Abstract
Data cleaning has been faced with the problem of duplicate elimination. This involves the task of doing away with numerous tuples, which refer to the same thing. Formerly, the solutions depended on the familiar analogous functions in these multiple tuples. These solutions, however, were not consistent for they did not give the real results always. In this paper, we provide a solution of an algorithm for eliminating duplicates in dimensional tables with a main focus on the data warehouse. This algorithm exploits hierarchies implemented on real datasets encountered from a data warehouse in operation (Ananthakrishna et al. 586).
Introduction
It is of paramount importance that data received in a data warehouse have minimal or fewer mistakes e.g. spelling mistakes or inconsistent conventions. This will reduce the amount of effort spent on data cleaning. This will play a key role in enhancing the accuracy of the decision and support analysis carried in data warehouses. The process of identifying and eliminating identical data in the quest for quality is always tricky and problematic. This is because you always come across objects which have copious portrayals in a data warehouse. An example is for a client Lisa being entered twice in a SuperMart after a purchase i.e. [Lisa Simpson, Seattle, WA, USA, 98025] (Ananthakrishna et al. 586).
Delphi
This software consists of an algorithm that operates as a straightforward duplicate detector. This is done by scanning for duplicate entities at each level of the hierarchy followed by a scan over the entire hierarchy. Two units are therefore considered to be duplicates if particular pairs of tuples in each relation are actually duplicates. In figure1, we can treat the Organization, City, State, and country as different relations in order to determine these duplicate pairs of tuples. A top-down traversal hierarchy approach is employed whereby the topmost relation is processed first before grouping child relations into smaller groups for comparison processing.
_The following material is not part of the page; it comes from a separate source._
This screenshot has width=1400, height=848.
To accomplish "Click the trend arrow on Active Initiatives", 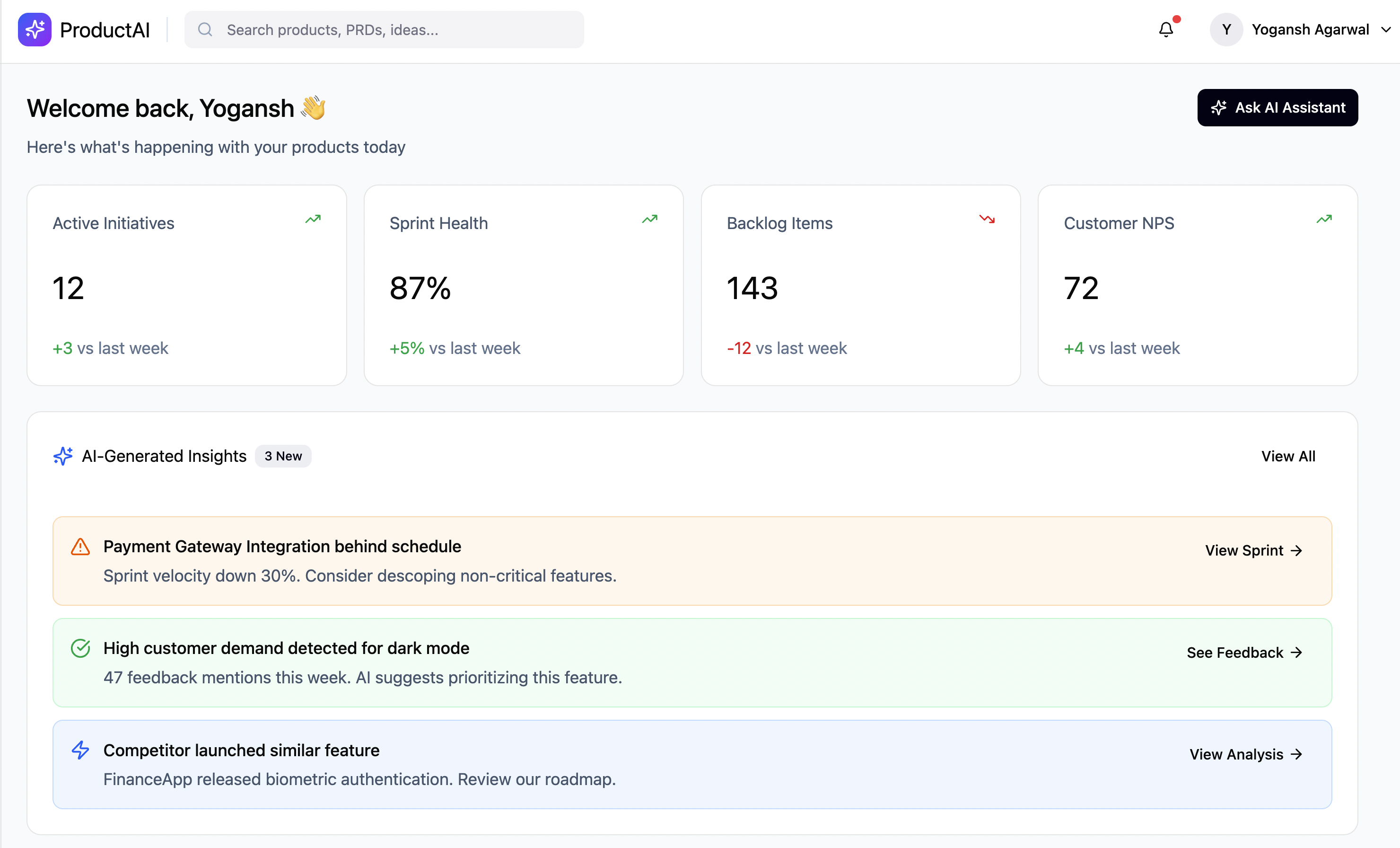I will 313,219.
In the section below we briefly take a look at GroupWise duplicate detection;
This is done by first pairing the duplicates in a group G, and then comparing (using tcm and fkcm). Those whose similarity is greater than the latter’s threshold are chosen.
While carrying out duplicate detection of a certain group, a set in the group I pinpointed and its corresponding tuples compared to those in the group. We, therefore, employ the services of a potential duplicate identification filter in detaching all possible replicas in the subsets of the group. It is good since we only carry out |G| comparisons to identify G’, which is a bit smaller than G. (Ananthakrishna et al. 590).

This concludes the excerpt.